前夫と離婚し、今年5歳になる娘一人と一緒に暮らしているバツイチのシングルマザーです。これまでは働きながらの子育てに必死で余計なことを考えるヒマもなかったのですが、今年あたりからようやく娘も手を離れ始めて、「そろそろ婚活でもしたら?」と母親や友人からも言われ、「子持ちでもかまわないから」と求婚してくれている男性もいなくはありません。でも、再婚に対してどうしても積極的になれない自分もいて……。私はどうすればいいのでしょうか?(S乃さん:37歳・映像会社広報)




 



■「なんとなく」程度の想いなら、焦って再婚相手を探す必要はない?



 



山田ゴメス(以下、ゴメス):都会だろうが田舎だろうが、女性にとって「バツイチ」はまだしも、「バツ2」のレッテルは世間体的にキツイそうで、おのずと“次の結婚”には臆病にならざるをえない……と、とある知り合いのシングルマザーが申しておりました。その娘さんがね、とにかく可愛いんですよ! 僕はその子が娘になるなら全然彼女と結婚するのもアリで、地味にアプローチをかけたりもしているんですが、全然相手にしてもらえません……。



 



ドクター菅原(以下、菅原):そりゃあ、一度失敗しているわけですから、簡単にはなびいてくれないでしょ。
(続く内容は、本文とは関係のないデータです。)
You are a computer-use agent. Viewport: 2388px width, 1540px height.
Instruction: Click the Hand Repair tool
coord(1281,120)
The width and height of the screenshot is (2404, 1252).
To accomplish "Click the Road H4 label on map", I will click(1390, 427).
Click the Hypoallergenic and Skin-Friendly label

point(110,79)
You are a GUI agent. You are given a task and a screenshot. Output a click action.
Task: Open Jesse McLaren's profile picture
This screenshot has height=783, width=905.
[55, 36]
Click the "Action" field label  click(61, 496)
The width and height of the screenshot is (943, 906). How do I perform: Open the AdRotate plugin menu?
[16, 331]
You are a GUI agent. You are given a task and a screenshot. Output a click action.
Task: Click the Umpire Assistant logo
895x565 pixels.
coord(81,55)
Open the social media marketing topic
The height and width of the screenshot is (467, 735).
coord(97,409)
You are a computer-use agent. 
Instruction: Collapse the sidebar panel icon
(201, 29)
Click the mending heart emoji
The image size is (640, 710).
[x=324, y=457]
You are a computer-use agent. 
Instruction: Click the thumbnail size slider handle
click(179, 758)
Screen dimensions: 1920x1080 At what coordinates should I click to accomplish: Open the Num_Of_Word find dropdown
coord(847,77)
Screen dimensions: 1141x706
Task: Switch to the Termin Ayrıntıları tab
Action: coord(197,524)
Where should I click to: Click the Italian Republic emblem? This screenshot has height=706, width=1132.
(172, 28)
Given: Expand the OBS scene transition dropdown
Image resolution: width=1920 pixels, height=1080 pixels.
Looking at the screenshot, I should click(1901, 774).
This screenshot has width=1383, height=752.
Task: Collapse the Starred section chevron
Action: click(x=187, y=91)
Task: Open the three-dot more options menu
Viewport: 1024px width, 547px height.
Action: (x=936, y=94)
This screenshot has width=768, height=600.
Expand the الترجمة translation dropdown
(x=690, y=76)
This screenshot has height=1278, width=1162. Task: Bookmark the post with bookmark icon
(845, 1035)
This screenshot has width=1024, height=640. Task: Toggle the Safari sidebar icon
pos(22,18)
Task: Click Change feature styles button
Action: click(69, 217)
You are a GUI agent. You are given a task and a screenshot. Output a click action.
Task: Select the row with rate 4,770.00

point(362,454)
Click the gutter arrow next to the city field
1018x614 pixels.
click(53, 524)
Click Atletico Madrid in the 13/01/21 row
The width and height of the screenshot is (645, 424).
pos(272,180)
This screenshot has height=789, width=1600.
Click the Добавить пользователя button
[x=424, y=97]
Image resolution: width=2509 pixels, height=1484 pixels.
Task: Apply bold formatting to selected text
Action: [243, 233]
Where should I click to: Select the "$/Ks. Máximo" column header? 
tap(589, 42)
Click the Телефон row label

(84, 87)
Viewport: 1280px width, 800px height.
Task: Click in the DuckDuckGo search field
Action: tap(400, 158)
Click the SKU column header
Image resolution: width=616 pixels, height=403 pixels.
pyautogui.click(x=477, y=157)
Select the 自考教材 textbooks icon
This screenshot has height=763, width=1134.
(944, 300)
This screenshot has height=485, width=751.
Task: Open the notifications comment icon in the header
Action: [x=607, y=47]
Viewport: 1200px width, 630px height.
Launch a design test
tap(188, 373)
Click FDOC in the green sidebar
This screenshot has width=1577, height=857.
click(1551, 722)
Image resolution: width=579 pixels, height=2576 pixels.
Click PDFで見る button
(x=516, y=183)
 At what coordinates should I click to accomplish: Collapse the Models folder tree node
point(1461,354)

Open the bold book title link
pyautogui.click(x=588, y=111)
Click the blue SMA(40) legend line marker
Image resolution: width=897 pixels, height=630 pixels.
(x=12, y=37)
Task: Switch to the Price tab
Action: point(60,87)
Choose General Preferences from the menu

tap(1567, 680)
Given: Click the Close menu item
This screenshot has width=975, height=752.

ゴメスさんになんらかの問題がある可能性も否定はできませんけど(笑)。



 



ゴメス:なんでやねん!



 





菅原:人間というのは、過去の失敗を過大評価してしまう習性がありますから。



 



ゴメス:「過大評価」……ですか?



 



菅原:表現を変えれば「損を多く見積もるクセがある」。これは「プロスペクト理論」(不確実性下における決断を迫られた際、得られる利益、もしくは被る損害および、それら確率を比較したうえで、人がどのような選択をするかを研究したもの)と呼ばれており、そのなかには「得をするよりも損を回避したい」という意思決定に関するモデルがあるんです。



 



たとえば、1万円を必ずもらえるくじと、50%の確率で2万円を貰えるくじだったらゴメスさんはどっちを選びます?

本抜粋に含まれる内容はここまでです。